Table 4-37 Comparison on Response of Villagers in the Cluster
Response Knowledge Connectivity
Economic Connectivity
Electronic Connectivity
Physical connectivity
Strongly Disagree
21.75(4) 12(2) 15.5(3) 29.25(5)
Disagree 162.75(27) 169.5(28) 171.5(29) 90.75(15)
No Opinion 164.75(28) 177(30) 253(42) 157.75(26)
Agree 201.25(33) 198.75(33) 153.25(26) 205.5(34)
Strongly Agree 50(8) 42.75(7) 11.75(2) 116.75(20) Note: Figures in parentheses are percentage
Looking at the overall response from the villagers, the results reveal the strength of the
PURA Scheme in developing the villages into modernised villages that have the essentials of
urban dwelling. The villagers responded that they strongly agree on Knowledge Connectivity
(8%), Economic Connectivity (7%), Electrical Connectivity (2%) and Physical Connectivity
(20%) which has highest score for this response. On an average, 9.25 per cent of the villagers
strongly agree to the innovativeness of the PURA Scheme which has transformed their land to be
active in entrepreneurial activities. The villagers agreed on the role of Knowledge Connectivity
(33%), Economic Connectivity (33%), Electrical Connectivity (26%) and Physical Connectivity
(34%) which was highest score for this response. On the average, 31.5 per cent of the villagers
were agreeing that the improvement has been made to their villages through these connectivities
which has converted their living area into a busy village.
The villagers responded that they have no opinion for Knowledge Connectivity (28%),
Economic Connectivity (30%), Electrical Connectivity (42%) and Physical Connectivity (26%).
The highest score was registered as 42 per cent for Electrical Connectivity as the villagers were
not sure of the supply rendered by Electrical Board of Thanjavur District. This also reflects on
the villagers’ complacency towards the improvement provided by the supporting institutions.

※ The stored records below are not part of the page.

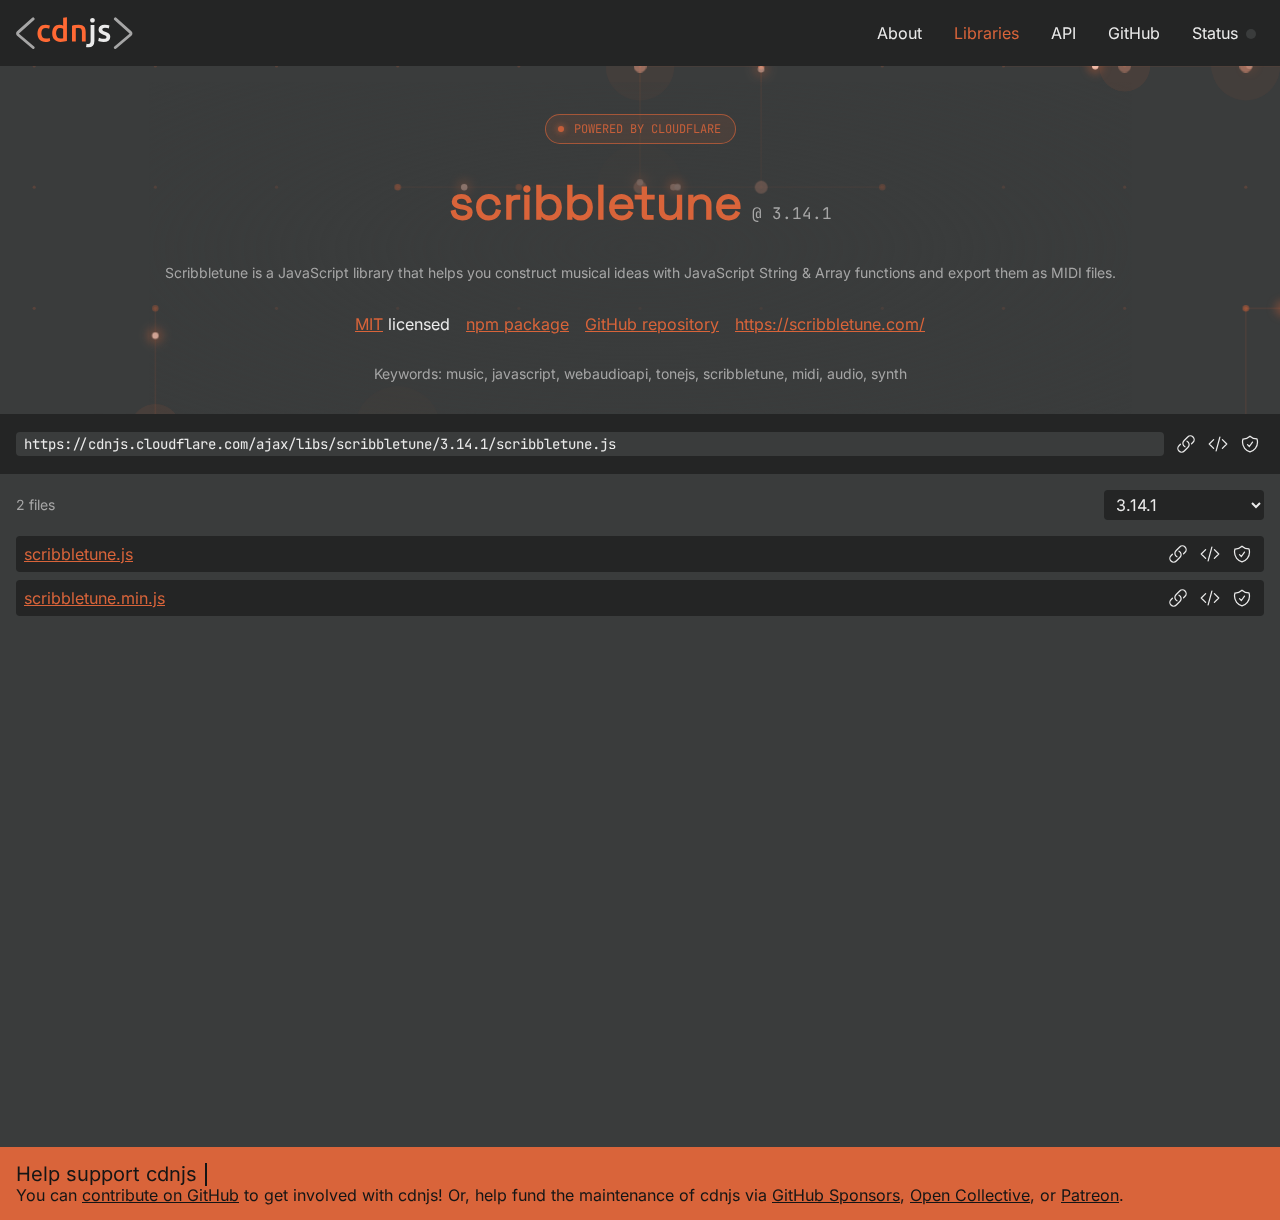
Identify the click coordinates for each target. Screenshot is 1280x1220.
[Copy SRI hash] (1250, 444)
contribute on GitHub (160, 1195)
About (899, 33)
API (1063, 33)
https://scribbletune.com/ (830, 324)
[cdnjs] (74, 33)
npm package (517, 324)
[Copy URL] (1186, 444)
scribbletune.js (78, 554)
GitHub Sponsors (836, 1195)
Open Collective (970, 1195)
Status (1215, 33)
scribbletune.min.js (94, 598)
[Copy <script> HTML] (1218, 444)
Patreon (1090, 1195)
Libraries (986, 33)
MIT (369, 324)
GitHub (1134, 33)
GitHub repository (652, 324)
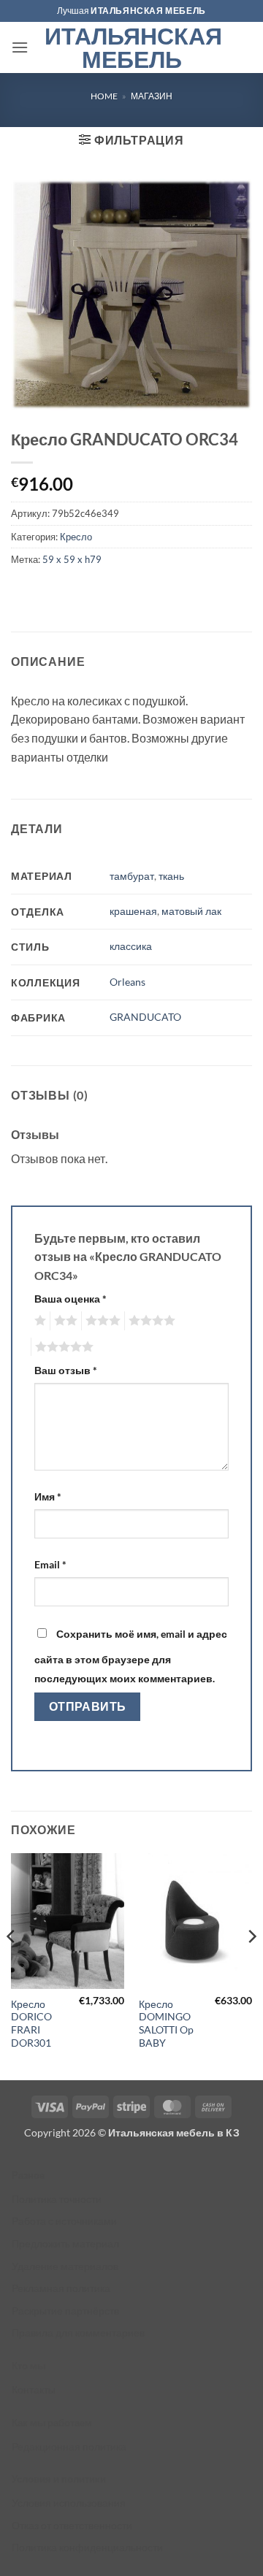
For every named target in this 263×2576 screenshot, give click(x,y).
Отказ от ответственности (72, 2525)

The villages responded as “disagreed and strongly disagreed” in respect of Knowledge
Connectivity (27%, 4%), Economic Connectivity (28%,2%), Electrical Connectivity (29%,3%)

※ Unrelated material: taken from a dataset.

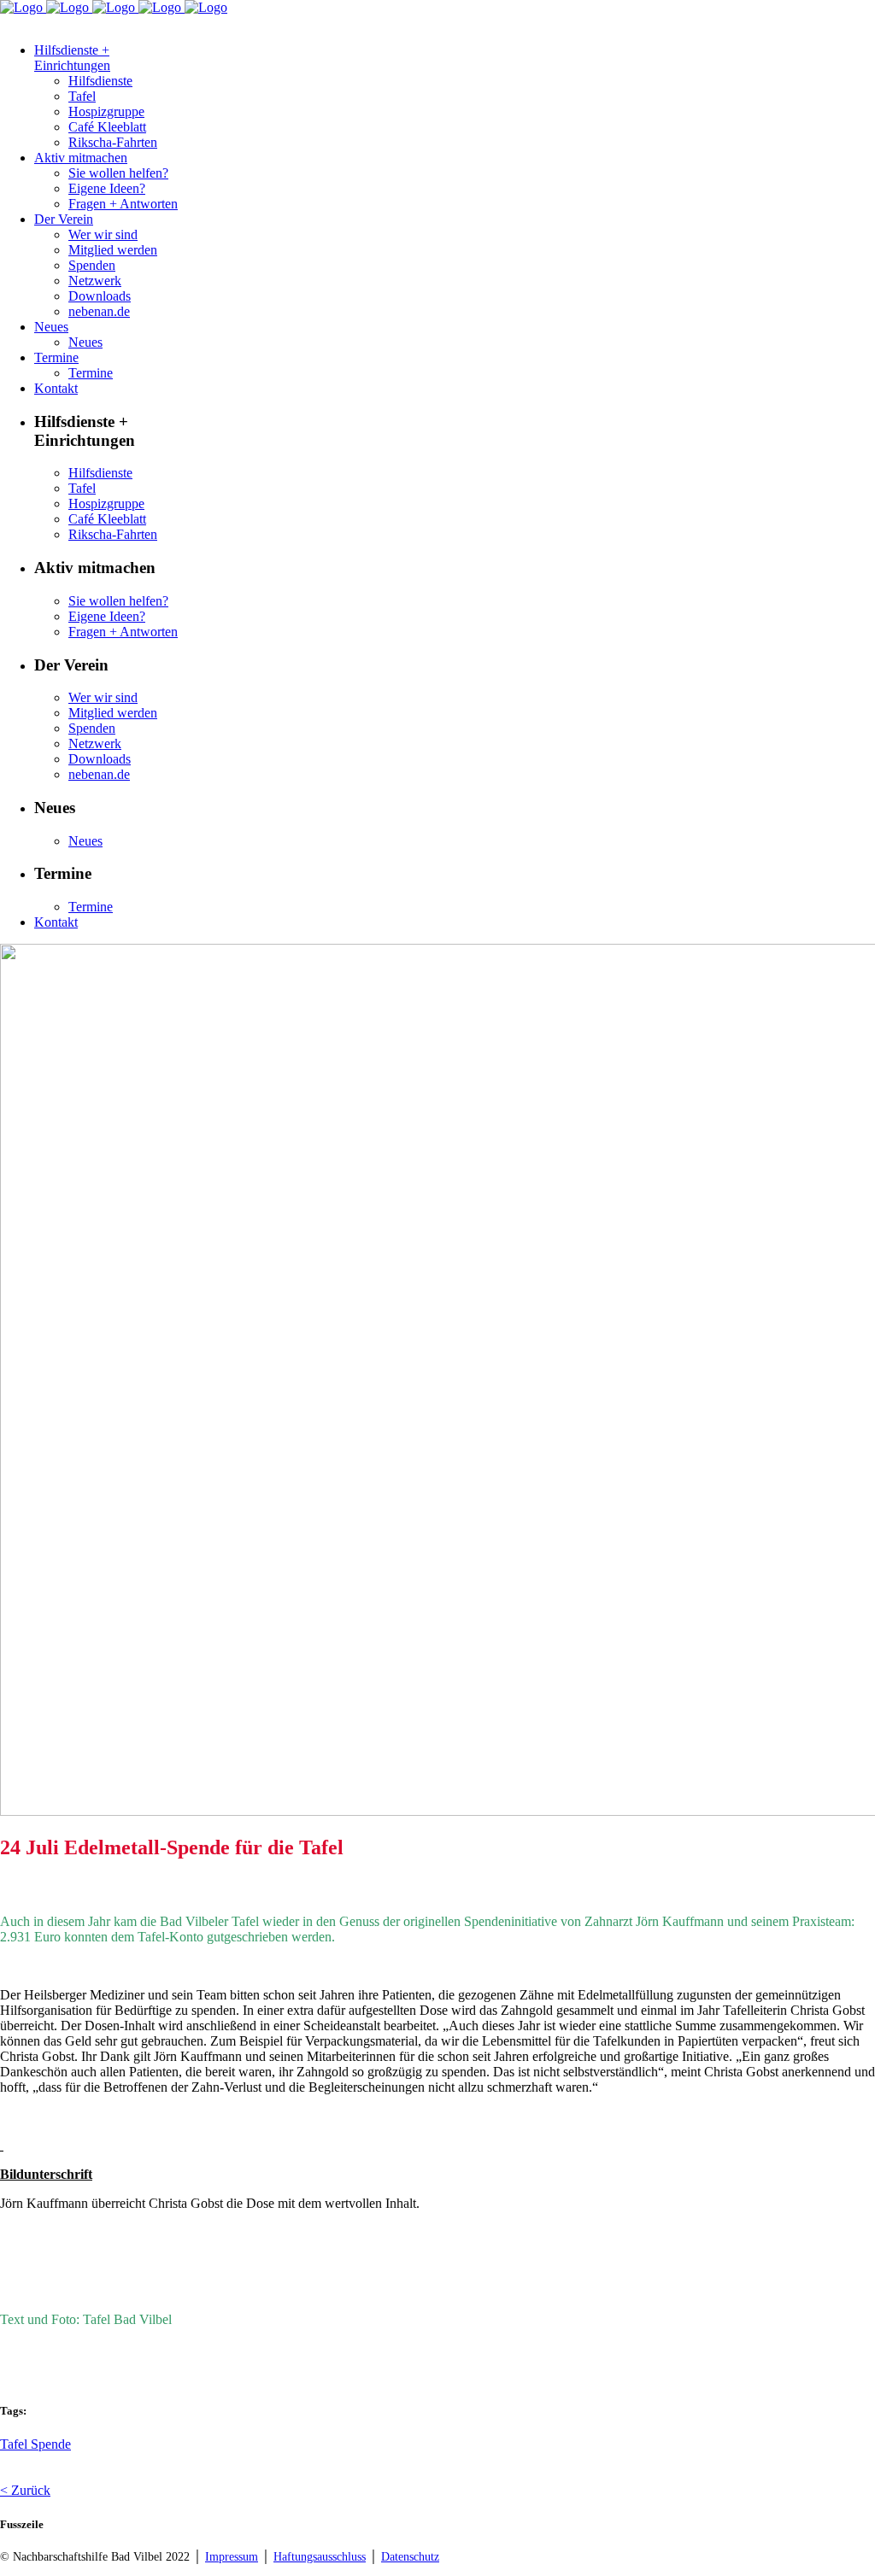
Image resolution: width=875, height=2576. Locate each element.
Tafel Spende (35, 2444)
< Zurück (25, 2490)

and Physical Connectivity (15%, 5%) respectively. On an average, 28.25 per cent of the
villagers disagreed on the improvements brought by PURA Scheme.
4.5 SUMMARY
The data analysis on the collected data through questionnaires has been carried out by
using the Chi-Square Test, F-Test, Multiple Regression Analysis, Cross Tabulation Analysis and
K-Mean Cluster Analysis. The result shows strong evidence of achievement of PURA Scheme
during the past seven years. Income has become eminent source for villagers to become
entrepreneurs and a deciding factor for the villagers to start a business of their own. It has strong
relationship with experience of the villagers, entrepreneurship development programme and Skill
Based Training. The independent variable ‘experience’ was not found to be significnt during the
Chi-Square Test. This shows that experience was not a factor for becoming entrepreneurs as the
villagers’ experience can be nurtured from the family background, or family business
environment. Since starting a small venture does not need much capital, many have begun with
small business within their village which has given them adequate experience.

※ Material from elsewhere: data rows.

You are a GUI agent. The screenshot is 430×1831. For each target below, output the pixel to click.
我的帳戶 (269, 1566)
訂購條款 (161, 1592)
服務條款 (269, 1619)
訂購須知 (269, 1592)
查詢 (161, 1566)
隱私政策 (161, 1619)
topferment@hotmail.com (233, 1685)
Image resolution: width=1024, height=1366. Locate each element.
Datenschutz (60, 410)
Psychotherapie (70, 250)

Entrepreneurship Development programmes organized by the supporting institutions was
an added value for the villagers to gain the appropriate business skills and also in sustaining their
business in this fast competitive world. Likewise, Skill Based Training has transformed many
youth in the village to become business owners by starting a small scale industry in their village.
This has been popular among younger entrepreneurs, examples are mobile repair shop, two-
wheeler repair shop, welding workshop, carpentry workshop, electrical repair shops etc. Women
in the villages have also learnt technical skills on repairing cooking utensils, sewing machines,
and woodworks. Many women have taken up sewing which can be operated within their home.
In conclusion, the result has shown that PURA Scheme has effectively contributed to villages’
improvement and the economic growth within the villages.